Required action ▸ When you reach the records, transcribe all of them exactly.

[Dataset entries]
# # # #

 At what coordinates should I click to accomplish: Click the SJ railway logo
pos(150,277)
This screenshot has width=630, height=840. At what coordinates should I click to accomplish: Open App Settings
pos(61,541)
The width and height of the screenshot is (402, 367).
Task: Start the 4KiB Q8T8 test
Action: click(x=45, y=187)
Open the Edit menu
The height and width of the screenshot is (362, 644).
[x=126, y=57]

# # # #

Solution for this exercise ▸
 At what coordinates should I click to accomplish: Click the SJ railway logo
pos(150,277)
This screenshot has width=630, height=840. At what coordinates should I click to accomplish: Open App Settings
pos(61,541)
The width and height of the screenshot is (402, 367).
Task: Start the 4KiB Q8T8 test
Action: click(x=45, y=187)
Open the Edit menu
The height and width of the screenshot is (362, 644).
[x=126, y=57]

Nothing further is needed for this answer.